— EXERCISE DIRECTIONS —
Print these lines exactly, beginning at the line that contains "The image size is (1247, 368)." and continuing through the end of the material.
++++ MATERIALS PROVIDED ++++
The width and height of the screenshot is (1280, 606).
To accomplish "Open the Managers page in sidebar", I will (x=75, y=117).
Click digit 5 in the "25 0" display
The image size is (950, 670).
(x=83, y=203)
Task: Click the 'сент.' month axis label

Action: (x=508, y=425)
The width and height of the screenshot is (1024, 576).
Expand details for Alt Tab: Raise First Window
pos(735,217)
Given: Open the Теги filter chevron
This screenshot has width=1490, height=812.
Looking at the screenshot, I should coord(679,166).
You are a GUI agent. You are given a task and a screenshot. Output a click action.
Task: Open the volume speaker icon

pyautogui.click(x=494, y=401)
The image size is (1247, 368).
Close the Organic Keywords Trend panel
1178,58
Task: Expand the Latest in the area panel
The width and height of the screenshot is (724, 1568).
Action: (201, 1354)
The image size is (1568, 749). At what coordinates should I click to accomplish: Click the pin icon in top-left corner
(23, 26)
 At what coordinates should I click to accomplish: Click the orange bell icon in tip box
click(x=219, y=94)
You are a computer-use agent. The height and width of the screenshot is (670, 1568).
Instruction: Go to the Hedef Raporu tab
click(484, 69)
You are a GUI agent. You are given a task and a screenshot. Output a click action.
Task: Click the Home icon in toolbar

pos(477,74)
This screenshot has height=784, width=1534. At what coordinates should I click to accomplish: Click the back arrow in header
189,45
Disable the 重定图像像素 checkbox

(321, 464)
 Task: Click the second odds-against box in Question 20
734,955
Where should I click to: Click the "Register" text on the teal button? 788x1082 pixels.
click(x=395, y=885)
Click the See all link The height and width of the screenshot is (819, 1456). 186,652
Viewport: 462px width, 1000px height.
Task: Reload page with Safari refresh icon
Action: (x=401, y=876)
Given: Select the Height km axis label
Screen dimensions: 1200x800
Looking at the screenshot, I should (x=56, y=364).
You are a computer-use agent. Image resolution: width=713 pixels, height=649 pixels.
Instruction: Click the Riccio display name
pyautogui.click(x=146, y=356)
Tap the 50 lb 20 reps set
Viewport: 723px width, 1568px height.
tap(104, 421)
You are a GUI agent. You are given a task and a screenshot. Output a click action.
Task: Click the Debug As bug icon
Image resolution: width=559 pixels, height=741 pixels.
++++
— COMPLETED TASK —
The image size is (1247, 368).
Close the Organic Keywords Trend panel
1178,58
Task: Expand the Latest in the area panel
The width and height of the screenshot is (724, 1568).
Action: (201, 1354)
The image size is (1568, 749). At what coordinates should I click to accomplish: Click the pin icon in top-left corner
(23, 26)
 At what coordinates should I click to accomplish: Click the orange bell icon in tip box
click(x=219, y=94)
You are a computer-use agent. The height and width of the screenshot is (670, 1568).
Instruction: Go to the Hedef Raporu tab
click(484, 69)
You are a GUI agent. You are given a task and a screenshot. Output a click action.
Task: Click the Home icon in toolbar

pos(477,74)
This screenshot has height=784, width=1534. At what coordinates should I click to accomplish: Click the back arrow in header
189,45
Disable the 重定图像像素 checkbox

(321, 464)
 Task: Click the second odds-against box in Question 20
734,955
Where should I click to: Click the "Register" text on the teal button? 788x1082 pixels.
click(x=395, y=885)
Click the See all link The height and width of the screenshot is (819, 1456). 186,652
Viewport: 462px width, 1000px height.
Task: Reload page with Safari refresh icon
Action: (x=401, y=876)
Given: Select the Height km axis label
Screen dimensions: 1200x800
Looking at the screenshot, I should (x=56, y=364).
You are a computer-use agent. Image resolution: width=713 pixels, height=649 pixels.
Instruction: Click the Riccio display name
pyautogui.click(x=146, y=356)
Tap the 50 lb 20 reps set
Viewport: 723px width, 1568px height.
tap(104, 421)
You are a GUI agent. You are given a task and a screenshot. Output a click action.
Task: Click the Debug As bug icon
Image resolution: width=559 pixels, height=741 pixels.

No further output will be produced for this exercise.